From our first breath to our final sigh, music soundtracks our lives. Verses benchmark our greatest successes and deepest regrets. Melodies map our highest hopes and most harrowing heartaches. A cacophony of sound inaugurates our living and memorializes our dying. And perhaps through more than any other form of communication, the medium of music recognizes, clarifies and provokes the spiritual realm – where Heaven meets Earth.
Texas-based independent singer-songwriter Micah Peacock can attest to music’s potent play in our spiritual lives. As a worship leader at St. Andrew United Methodist Church, a two thousand-member congregation located in the sprawling Dallas suburb of Plano, Texas, every week Micah witnesses the holistic spiritual perspectives music motivates in the day-to-day life of a Christ follower. “To see people embrace fresh ways of worshiping the Lord and beginning to realize what true worship is,” Micah relates, “and what that kind of encounter with Jesus can mean in our lives, is amazing.”
As stories of fresh spiritual awareness began to surface in his life and the lives of his fellow congregants, Micah started journaling the best way he knew how – by writing songs that birthed his first full-length record, Shadow to Sunlight.
“As I heard the stories in our congregation, and as a new season in my life was unfolding in Dallas, I began to pick up on the glimpses of eternity right in front of us,” he relates with the same manner of thoughtfulness that wisely shapes his songwriting and humble leadership posture. “Writing about these stories evolved into this album.”
“Truth is not a battlefield for fights among the intellects / It’s Who we’re pointing to and how we’re looking at the rest...” – from “Mystery”
For many songwriters, leading worship is a forum to publicize their original art and help in establishing a professional name among peers in the industry. For Micah, a history of leading worship for congregations across the country has thoughtfully informed his songwriting craft, causing musical worship of God, and the experience that creates for the church, central to his musical message.
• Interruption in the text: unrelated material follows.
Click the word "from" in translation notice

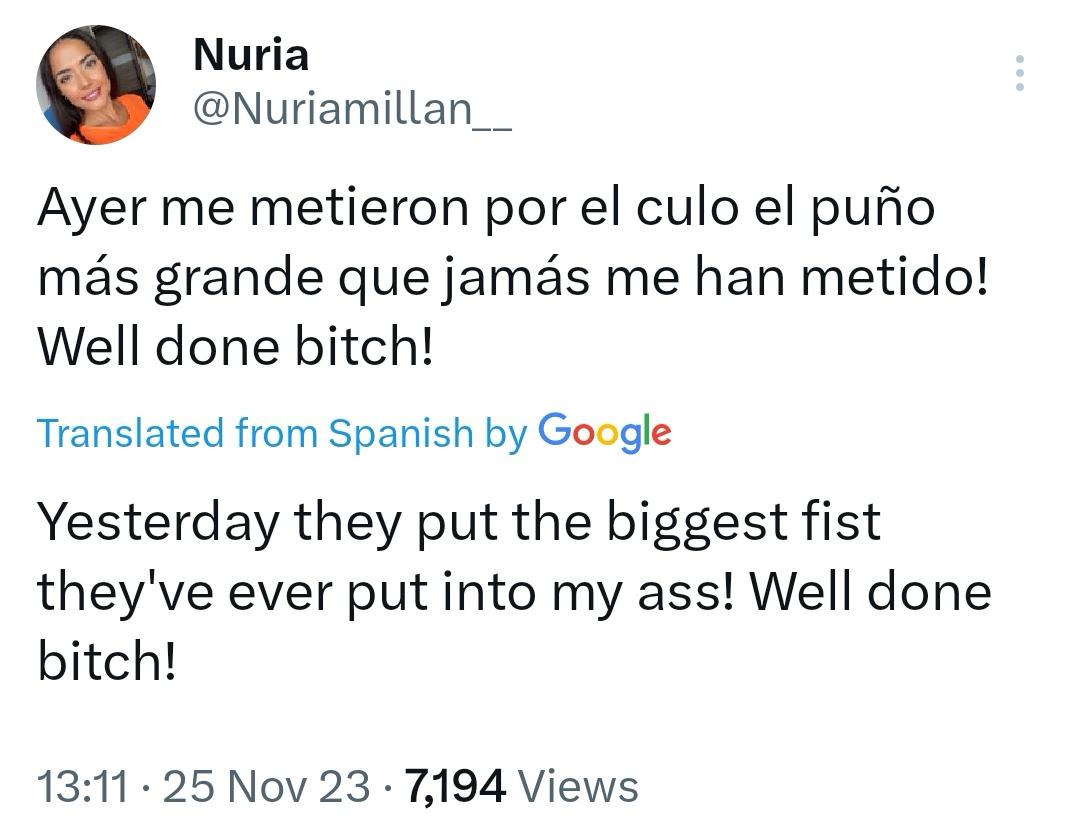(x=278, y=433)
“When I lead worship, I see the light bulbs turn on in people’s minds as we discover what worship can mean in our lives,” he explains of his motivation to connect corporate worship with personal connection to God. “There seems to be an overarching call to crack the veneer of Christianity and push forward to a more through-and-through commitment.”
“Our culture is full of people who long for deep experiences – within our faith, within our jobs, within our marriages and relationships – but our spiritual eyes have been conditioned to see things as a fraction of what they are meant to be,” Micah opines. “We have set our sights on building a personal, future empire, instead of opening up our hearts to the possibility that Heaven itself is being built in the stillness of the here and now.”